Rewrite the records below with "placeholder text" changed to "hint text" everywhere it occurs, leaving everything else as is. Omit the pictures from your answer.

── GIVEN DATA

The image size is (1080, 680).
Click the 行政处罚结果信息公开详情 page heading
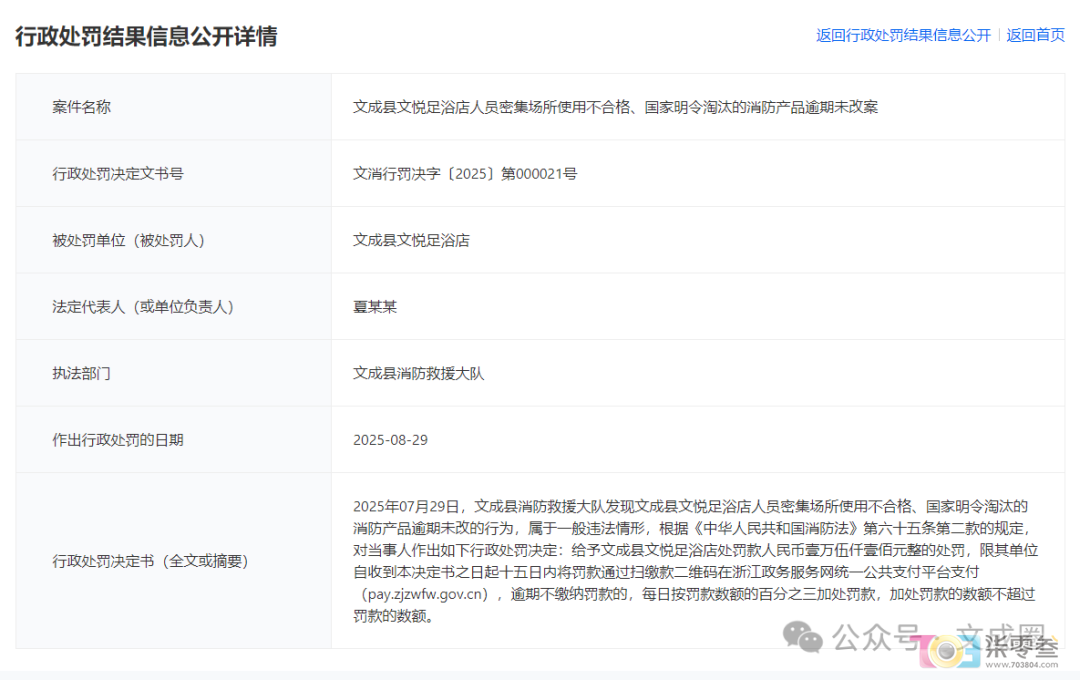[146, 36]
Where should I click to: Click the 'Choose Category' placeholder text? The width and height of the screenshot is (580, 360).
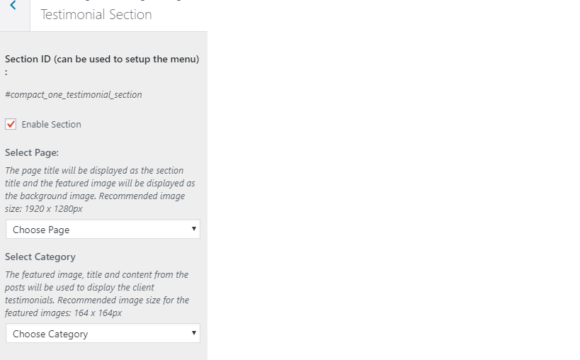[x=50, y=334]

────

## THE RESPONSE
The image size is (1080, 680).
Click the 行政处罚结果信息公开详情 page heading
[146, 36]
Where should I click to: Click the 'Choose Category' hint text? The width and height of the screenshot is (580, 360).
[x=50, y=334]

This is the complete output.